There is not a thing wrong with a BEC, and often even a sort of mediocre one is terribly satisfying. But they do have an immediacy about them, and depending on the assembly, the one thing that can go a bit sideways is the cheese melting. Some places melt the cheese right on top of the eggs, but then by the time everything is assembled, you can get that plasticy skin on the top of the cheese. Mostly they just slap the cheese raw right on top of the eggs, but if the cheese is slightly too thick-cut or super cold, it doesn’t fully melt.
And then there is the problem of not living in New York—which a lot of us do not—but that should not keep the rest of us from the perfection of this breakfast sandwich.
Can you hack an awesome BEC at home? Of course! Kaiser roll, crispy bacon, egg patty, cheese, a child could do it. But could I maybe give it a bit of a home-cooked upgrade?
Yes. Melt the cheese inside the egg patty.

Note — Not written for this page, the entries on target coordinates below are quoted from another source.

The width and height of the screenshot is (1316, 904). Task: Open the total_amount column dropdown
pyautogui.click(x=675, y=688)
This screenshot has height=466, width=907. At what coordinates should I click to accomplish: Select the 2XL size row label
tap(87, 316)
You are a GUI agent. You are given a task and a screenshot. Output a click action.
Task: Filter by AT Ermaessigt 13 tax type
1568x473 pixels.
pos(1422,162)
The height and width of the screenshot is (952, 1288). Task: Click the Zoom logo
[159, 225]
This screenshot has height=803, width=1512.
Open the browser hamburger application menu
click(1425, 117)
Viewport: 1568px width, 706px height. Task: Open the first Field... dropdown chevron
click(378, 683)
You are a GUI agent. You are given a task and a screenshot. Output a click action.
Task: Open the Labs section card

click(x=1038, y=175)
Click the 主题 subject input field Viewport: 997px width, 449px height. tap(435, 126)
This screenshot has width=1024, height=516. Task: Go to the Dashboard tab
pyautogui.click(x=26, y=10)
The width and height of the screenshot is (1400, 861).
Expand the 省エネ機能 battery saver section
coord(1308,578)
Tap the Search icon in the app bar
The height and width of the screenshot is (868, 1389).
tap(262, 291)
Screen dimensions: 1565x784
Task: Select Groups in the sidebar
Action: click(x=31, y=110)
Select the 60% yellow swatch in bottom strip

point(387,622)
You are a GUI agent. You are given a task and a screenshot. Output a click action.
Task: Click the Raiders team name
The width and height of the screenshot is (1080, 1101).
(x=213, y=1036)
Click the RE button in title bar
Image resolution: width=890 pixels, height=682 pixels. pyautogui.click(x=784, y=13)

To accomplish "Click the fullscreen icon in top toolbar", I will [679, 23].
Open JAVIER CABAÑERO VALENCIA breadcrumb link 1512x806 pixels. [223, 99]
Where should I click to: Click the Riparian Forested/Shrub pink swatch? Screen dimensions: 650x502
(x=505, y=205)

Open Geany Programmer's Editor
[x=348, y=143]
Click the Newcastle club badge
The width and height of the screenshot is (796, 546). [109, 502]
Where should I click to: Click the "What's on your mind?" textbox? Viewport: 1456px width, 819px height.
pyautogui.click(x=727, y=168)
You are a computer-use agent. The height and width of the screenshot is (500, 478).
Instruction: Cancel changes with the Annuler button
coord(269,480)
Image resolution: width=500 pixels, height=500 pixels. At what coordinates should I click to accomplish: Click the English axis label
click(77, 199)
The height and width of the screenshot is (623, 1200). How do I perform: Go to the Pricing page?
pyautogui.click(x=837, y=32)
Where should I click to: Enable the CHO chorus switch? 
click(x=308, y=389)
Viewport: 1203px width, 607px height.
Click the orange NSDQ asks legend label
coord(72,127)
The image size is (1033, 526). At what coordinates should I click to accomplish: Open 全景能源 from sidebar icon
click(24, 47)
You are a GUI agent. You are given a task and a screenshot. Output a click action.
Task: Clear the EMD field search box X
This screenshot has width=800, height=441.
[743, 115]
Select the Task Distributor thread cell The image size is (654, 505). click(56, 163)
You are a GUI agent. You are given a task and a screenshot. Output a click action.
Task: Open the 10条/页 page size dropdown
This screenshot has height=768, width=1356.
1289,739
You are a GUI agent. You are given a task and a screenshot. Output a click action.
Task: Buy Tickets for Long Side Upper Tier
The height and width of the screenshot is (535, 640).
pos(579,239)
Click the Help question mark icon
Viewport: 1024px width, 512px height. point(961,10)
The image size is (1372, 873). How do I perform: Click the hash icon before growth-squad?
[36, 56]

I figured I could make a large crepe-like thing out of the beaten eggs, as if I was going to make an omelette, and then place my slice of cheese slap in the middle, folding the edges over a bit at a time encasing the cheese in the egg, which starts the melting process immediately, and gives me essentially a round-ish omelette to pop onto my roll. You can even make a few ahead and store them in the fridge; a few seconds in the microwave revives them for a fresh sandwich in the morning.
Cooking the bacon on a rack in the oven makes for perfect all-over crispness. I also shifted to pancetta for the bacon part, because it comes sliced in lovely rounds which make for no sloppy bacon edges poking out (and also, I had it in the freezer). If you are using regular bacon, I recommend folding the slices in a wide V shape before cooking to make them fit a bit better on your roll.
Again, this isn’t so much a recipe as a technique. Beat two eggs well, and pour into a hot, buttered, smallish, nonstick skillet, and roll around to make a large sort of egg crepe. Place one slice of American cheese in the center and fold the egg crepe around it in about five or six sections to enclose the cheese. Cook for one more minute to melt the cheese, then put this on top of the cooked bacon situation of your choice on the roll.
If you are making a bunch to stash for the week, do them one after another in the pan, let cool on a plate, then store in individual zip-top bags, and reheat in a microwave on a plate next to your cooked bacon for 30-45 seconds before assembling sandwich. I don’t recommend assembling the whole sandwich and microwaving, as the roll will get rubbery.
And the next time you are in New York, forget the room service or fancy hotel breakfast and hit up that deli or bodega next to your hotel for a BEC and eat it on the street on your way to wherever you are going. There is no better breakfast.